TASK INPUTS Block Start

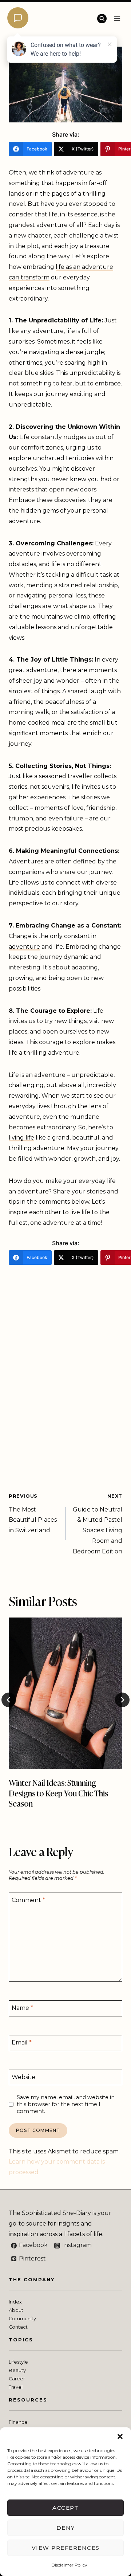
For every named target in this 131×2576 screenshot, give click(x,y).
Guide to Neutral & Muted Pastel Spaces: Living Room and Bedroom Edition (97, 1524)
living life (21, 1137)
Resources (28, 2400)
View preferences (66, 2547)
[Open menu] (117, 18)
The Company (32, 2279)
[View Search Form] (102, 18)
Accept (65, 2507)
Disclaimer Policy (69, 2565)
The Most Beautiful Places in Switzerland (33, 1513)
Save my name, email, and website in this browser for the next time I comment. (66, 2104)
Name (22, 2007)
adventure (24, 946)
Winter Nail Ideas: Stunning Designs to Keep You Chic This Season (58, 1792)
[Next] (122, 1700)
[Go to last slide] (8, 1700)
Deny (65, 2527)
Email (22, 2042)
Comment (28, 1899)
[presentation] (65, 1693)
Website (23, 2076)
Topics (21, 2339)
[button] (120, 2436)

TASK INPUTS Block End
TASK INPUTS Block Start

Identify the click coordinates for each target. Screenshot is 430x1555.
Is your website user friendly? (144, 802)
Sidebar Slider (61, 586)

TASK INPUTS Block End

EXERCISE DETAILS
Wherever a line in the records above includes "target", count it, then give the total and nothing besides.

RESULT OF THE EXERCISE
2